New Albany News

City exempts health facility from competitive bidding


New Albany City Council on Sept. 18 waived a competitive-bidding requirement for the Daimler Group to develop a 48,000-square-foot health facility at the southwest corner of Village Hall Road and Main Street.

Council members also approved a resolution authorizing City Manager Joseph Stefanov to sign an agreement with Daimler on a design-build contract for the building, which would include an outpatient-services center for the Ohio State University Wexner Medical Center and a community wellness center managed by Integrated Wellness Partners.

Per the terms of the contract, Daimler would work with local contractors to obtain the best prices for construction and award the bids, said City Attorney Mitch Banchefsky.

Councilman Sloan Spalding said waiving the competitive-bidding requirement is not preferable unless it's in the best interest of the city.

Stefanov said the city is familiar with Daimler's work since the company has been involved in other local projects.

City Council also heard first reading of an ordinance to waive competitive bidding requirements for the sale of the property on which the city hopes to build the medical center. The legislation states, "The statutory requirement to sell or lease property to the highest bidder may frustrate the city's goals and objectives where selling or leasing property to a particular person or entity as part of a larger economic development project may be much more beneficial to the city and its citizens than selling or leasing property to the highest and best bidder."

Banchefsky said the city needs the flexibility to partner with the landowner, the New Albany Co., on the sale so the land isn't sold to someone who won't partner with the city on the project.

## Check your understanding:
1) According to the New Albany health facility article, how large is the building the Daimler Group is to develop?
2) Continue the New Albany health facility article, starting after its last sentence.
The source data is not required for any of this work.

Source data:

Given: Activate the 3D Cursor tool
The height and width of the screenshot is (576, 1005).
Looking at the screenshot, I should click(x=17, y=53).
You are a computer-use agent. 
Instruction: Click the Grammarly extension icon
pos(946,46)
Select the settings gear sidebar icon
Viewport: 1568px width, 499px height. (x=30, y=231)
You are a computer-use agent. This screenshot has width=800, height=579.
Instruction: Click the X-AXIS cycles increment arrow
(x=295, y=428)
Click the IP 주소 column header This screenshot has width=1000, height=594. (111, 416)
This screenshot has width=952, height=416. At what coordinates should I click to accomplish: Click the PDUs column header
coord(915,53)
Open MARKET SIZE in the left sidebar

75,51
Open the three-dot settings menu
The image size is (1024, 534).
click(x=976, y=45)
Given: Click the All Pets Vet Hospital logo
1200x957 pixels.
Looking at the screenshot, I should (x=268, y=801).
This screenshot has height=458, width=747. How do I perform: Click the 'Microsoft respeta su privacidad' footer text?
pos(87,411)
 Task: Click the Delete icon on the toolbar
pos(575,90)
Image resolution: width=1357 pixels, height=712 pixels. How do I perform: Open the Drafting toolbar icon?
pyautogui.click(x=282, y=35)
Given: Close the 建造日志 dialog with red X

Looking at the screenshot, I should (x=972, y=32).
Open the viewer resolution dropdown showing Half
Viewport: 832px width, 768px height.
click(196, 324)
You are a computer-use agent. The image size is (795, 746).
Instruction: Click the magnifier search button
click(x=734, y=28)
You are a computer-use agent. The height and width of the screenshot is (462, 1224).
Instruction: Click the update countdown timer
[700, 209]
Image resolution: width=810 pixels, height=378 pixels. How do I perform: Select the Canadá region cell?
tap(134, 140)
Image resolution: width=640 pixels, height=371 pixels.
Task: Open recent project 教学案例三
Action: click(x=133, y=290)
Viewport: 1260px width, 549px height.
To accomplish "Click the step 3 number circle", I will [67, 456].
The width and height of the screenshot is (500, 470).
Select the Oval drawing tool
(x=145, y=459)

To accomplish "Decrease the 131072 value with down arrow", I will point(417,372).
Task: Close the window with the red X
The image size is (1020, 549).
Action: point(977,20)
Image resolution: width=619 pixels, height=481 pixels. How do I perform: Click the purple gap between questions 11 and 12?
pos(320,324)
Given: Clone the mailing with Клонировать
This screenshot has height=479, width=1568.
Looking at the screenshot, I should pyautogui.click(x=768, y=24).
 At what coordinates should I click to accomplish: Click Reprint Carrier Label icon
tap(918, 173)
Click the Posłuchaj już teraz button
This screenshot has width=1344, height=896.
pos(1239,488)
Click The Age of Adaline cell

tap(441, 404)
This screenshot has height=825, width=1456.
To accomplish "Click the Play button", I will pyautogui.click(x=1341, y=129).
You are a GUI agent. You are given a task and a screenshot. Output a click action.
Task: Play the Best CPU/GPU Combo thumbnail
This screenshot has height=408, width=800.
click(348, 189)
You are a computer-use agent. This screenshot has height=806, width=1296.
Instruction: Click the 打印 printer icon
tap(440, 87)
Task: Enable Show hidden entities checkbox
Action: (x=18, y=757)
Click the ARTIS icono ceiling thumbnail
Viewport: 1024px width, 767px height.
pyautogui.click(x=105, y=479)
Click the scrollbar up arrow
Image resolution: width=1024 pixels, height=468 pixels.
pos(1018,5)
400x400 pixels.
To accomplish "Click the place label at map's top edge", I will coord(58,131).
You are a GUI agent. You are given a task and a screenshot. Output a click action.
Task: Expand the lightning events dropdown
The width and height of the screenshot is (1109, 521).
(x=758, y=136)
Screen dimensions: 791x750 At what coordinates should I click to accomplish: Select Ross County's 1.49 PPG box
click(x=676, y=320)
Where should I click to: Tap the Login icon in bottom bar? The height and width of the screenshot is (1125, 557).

## Task results:
1) 48,000 square feet

2)
Bill Ebbing, president of the New Albany Co., said last week that the company will donate the land to the city for the project.

"Other than donating the land for the facility and adjacent parking, it's a city project," Ebbing said.

The second reading and potential passage of the ordinance is scheduled for council's Oct. 2 meeting.

The estimated cost of the facility is $9 million. If New Albany City Council were to issue bonds for construction of the facility, lease revenues from Ohio State and the village center tax-increment financing (TIF) district would help pay off the debt, Stefanov said previously.

The city has not yet issued bonds for the project.

Ohio State would lease 35,000 square feet of the facility for clinical outpatient services, physician offices and rehabilitation services. Integrated Wellness Partners would manage a fitness facility within that space.

The rest of the building -- 13,000 square feet -- would include two community rooms: One for teens and the other with a kitchen that could be used for cooking demonstrations or other health-related programming through Healthy New Albany, a local nonprofit organization.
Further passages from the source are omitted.